On 19/06/2014 20:02, Johannes Doerfert wrote:
> So,... read the new patch and the comments and tell me to commit;)
>
>>> >>Maybe, just make it two test cases. One with parameters and one just the
> simple case. The general rule is that one test case tests one specific
> thing. So we should not test parameters in the simple reduction test case.
> This is the easiest way to have a parameter  and actual privatization
> dependences. I would like to keep it that way but I renamed the file to make
> the intention clear.

>>>> >> >+  RAW = isl_union_map_coalesce(isl_union_map_union(RAW, PrivRAW));
>>>> >> >+  WAW = isl_union_map_coalesce(isl_union_map_union(WAW, PrivWAW));
>>>> >> >+  WAR = isl_union_map_coalesce(isl_union_map_union(WAR, PrivWAR)); }
>>> >>
>>> >>I like the new algorithm. It looks clean and simple.
> I put it into a loop now, this copy and paste code over multiple lines makes
> my dizzy sometimes.

Great, a perfect use of range based for loops.

>>> >>So an unary reduction is a statement that only has either an incoming or
> an outcoming reduction dependency, but not both?
> No, it just has only WAW dependences because it does not read the reduction
> location (btw. we do not detect them yet)
>>> >>  Is the first reduction in a reduction chain also an unary reduction?
> No. A unary reduction is simply a loop carried write to the same location
> without anyone accessing the location for 2 or more iterations.

Mh, unary reduction would then probably need some explanation. The other 
option is to just not talk about them and just to comment in the context 
of what is currently supported.

>
>>>> >> >+;
>>>> >> >+; CHECK:  Reduction dependences:
>>>> >> >+; CHECK:    {  }
>>>> >> >+;
>>>> >> >+; void f(int *sum) {
>>>> >> >+;   for (int i = 0; i < 100; i++)
>>>> >> >+;     sum[i] = sum[99-i] + i;
>>>> >> >+; }
>>> >>
>>> >>Even if we would detect this statement as reduction like, what is the
>>> >>reason that there are no reduction dependences?
>>> >>
>>> >>i = 50 and i = 49 write to the same memory location.

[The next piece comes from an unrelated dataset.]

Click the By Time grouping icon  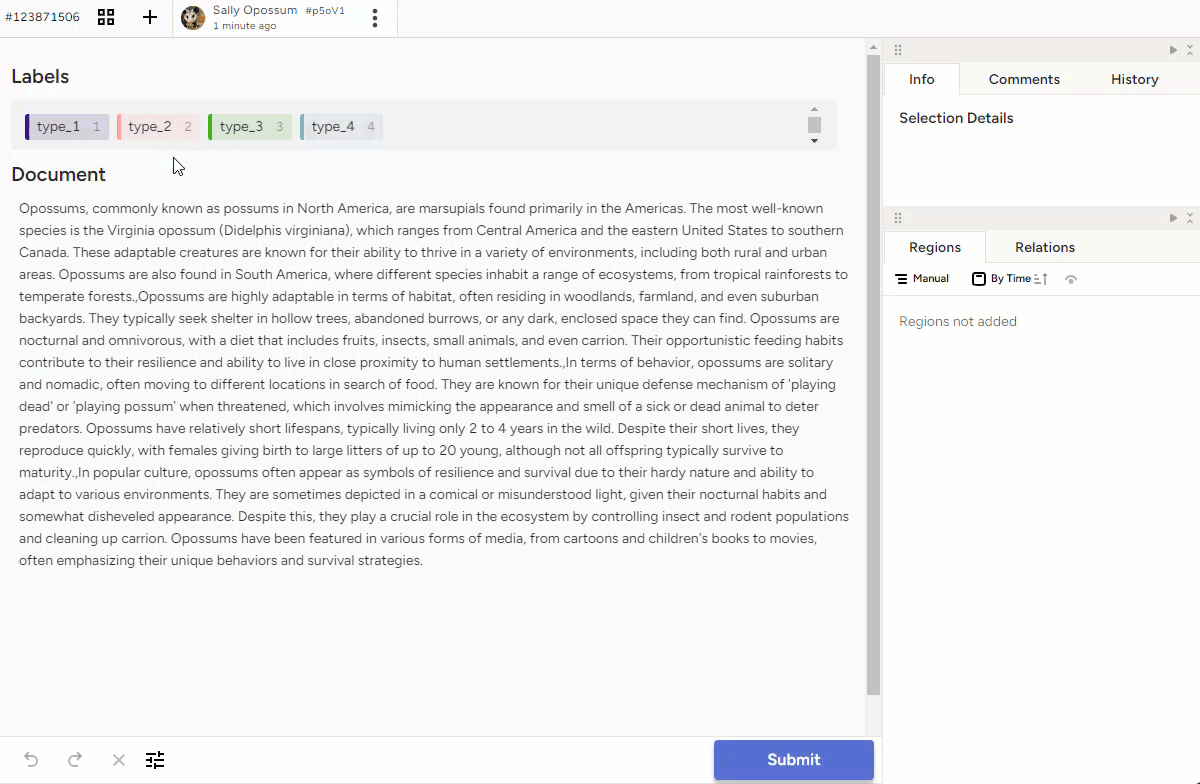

So there should be
>>> >>a reduction dependency, no?
> We are limited to binary reductions at the moment and this is not one.
> There are never at least two iterations which read __and__ write to the same
> location,
> Thus we won't find the RAW and WAW dependences of a reduction, thus we don't
> find
> Reduction dependences.

Interesting. Can you add this as a comment.

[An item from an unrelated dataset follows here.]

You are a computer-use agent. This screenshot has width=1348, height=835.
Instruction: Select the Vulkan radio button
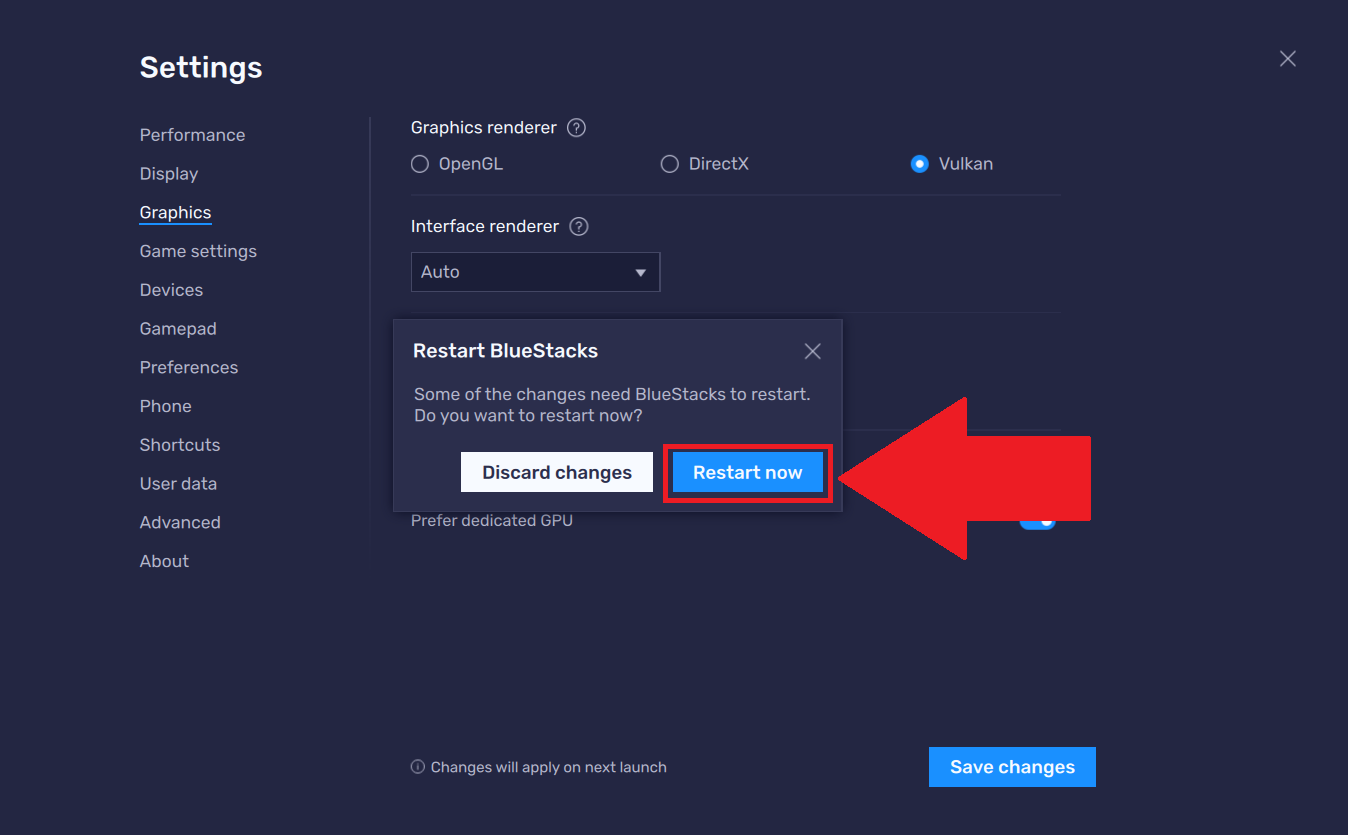pos(920,164)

>>>> >> >+++ b/test/Dependences/reduction_only_reduction_like_access_2.ll
>>>> >> >@@ -0,0 +1,56 @@
>>>> >> >+; RUN: opt %loadPolly -polly-dependences -analyze < %s | FileCheck %s
>>>> >> >+;
>>>> >> >+; The statement is reduction like but should not yield any reduction
> dependences
>>>> >> >+; FIXME: This is only true as long as we restrict ourselfs to the
> exact same
>>> >>ourselves
>>> >>
>>>> >> >+;        access pointer for the load and store.
>>> >>
>>> >>Again, this statement is currently also not detected as reduction like.
>>> >>I would formulate this like:
> I changed it again to "is only almost reduction like", can we go with that
> for now?

I will comment in the patch.

> diff --git a/include/polly/Dependences.h b/include/polly/Dependences.h
> index 9a704a8..655d4aa 100755
> --- a/include/polly/Dependences.h
> +++ b/include/polly/Dependences.h
> @@ -46,6 +46,12 @@ public:
>     static char ID;
>
>     /// @brief The type of the dependences.
> +  ///
> +  /// Reduction dependences are not included in "TYPE_ALL" dependences
> +  /// as they are no "validity" dependences in the sense that we are not allowed
> +  /// to break them. Instead, they can be seen as dependences we want to fulfill
> +  /// but won't if it yields e.g., more parallelism.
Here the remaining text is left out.